Les élèves canadiens viennent de tous les horizons et arrivent dans nos salles de classe avec un large éventail d’expériences. Lorsque nous enseignons des sujets aussi complexes que l’Holocauste, il importe d’adopter une approche tenant compte des traumatismes afin de soutenir au mieux nos élèves. 

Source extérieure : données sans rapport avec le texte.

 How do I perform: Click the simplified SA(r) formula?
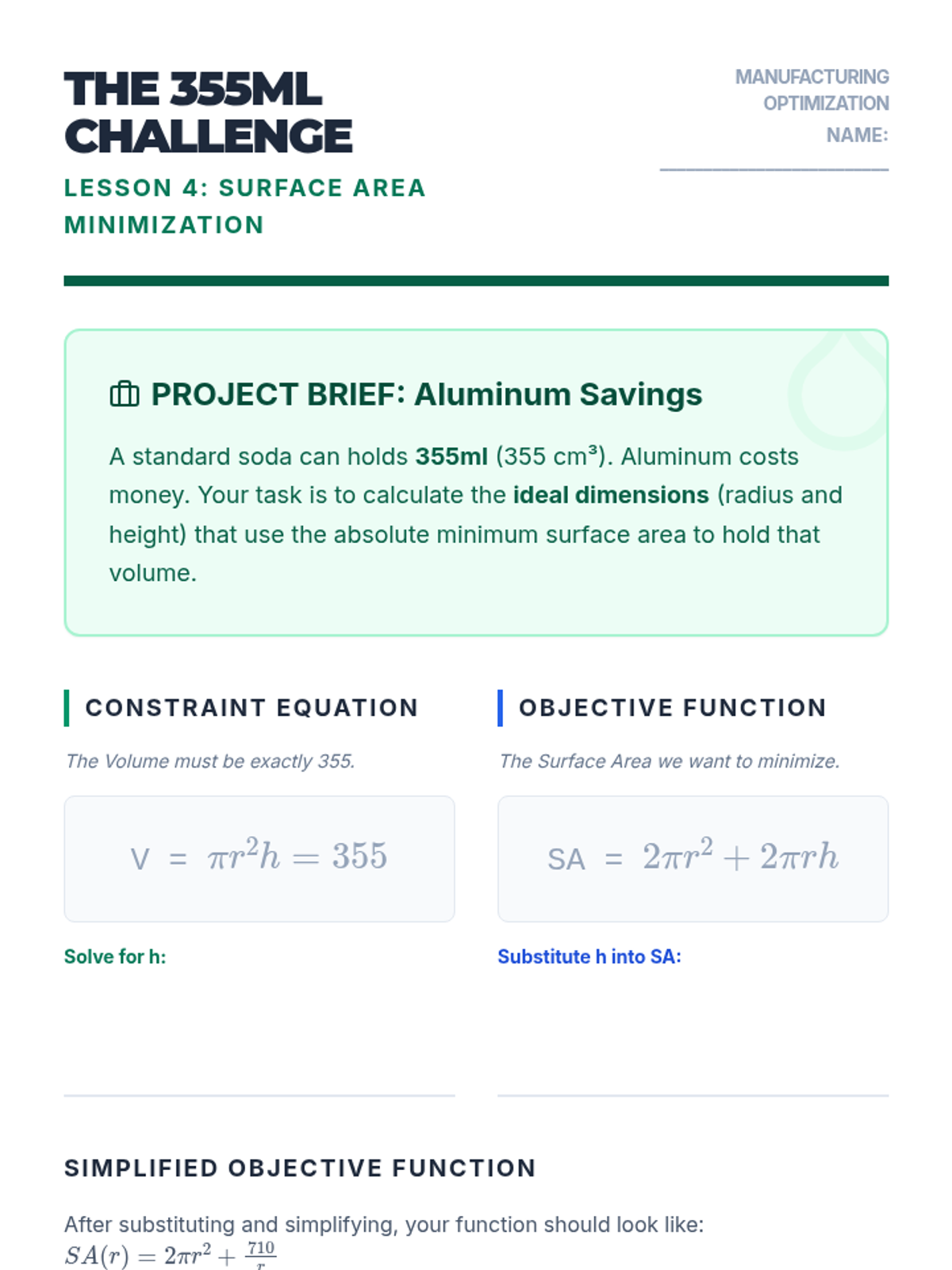170,1254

Prenez quelques instants pour vous remémorer la première fois que vous avez appris l’existence de l’Holocauste. Où étiez-vous ? Quel âge aviez-vous ? Qu’avez-vous ressenti ? Quelles ressources ont été utilisées pour introduire le sujet ? À l’école, vous avez peut-être assisté à la présentation d’un survivant ou d’une survivante, ou encore été marqué par un livre ou un film portant sur l’Holocauste. Gardez à l’esprit que vous serez possiblement à l’origine du premier souvenir sur l’Holocauste de quelqu’un. Cette responsabilité considérable pose un défi certain au personnel enseignant. Pour vous aider à le relever, nous vous proposons des stratégies et des ressources qui vous permettront d’adopter une attitude proactive dans la planification de vos cours sur l’Holocauste et d’accompagner adéquatement chaque élève de votre classe dans son apprentissage.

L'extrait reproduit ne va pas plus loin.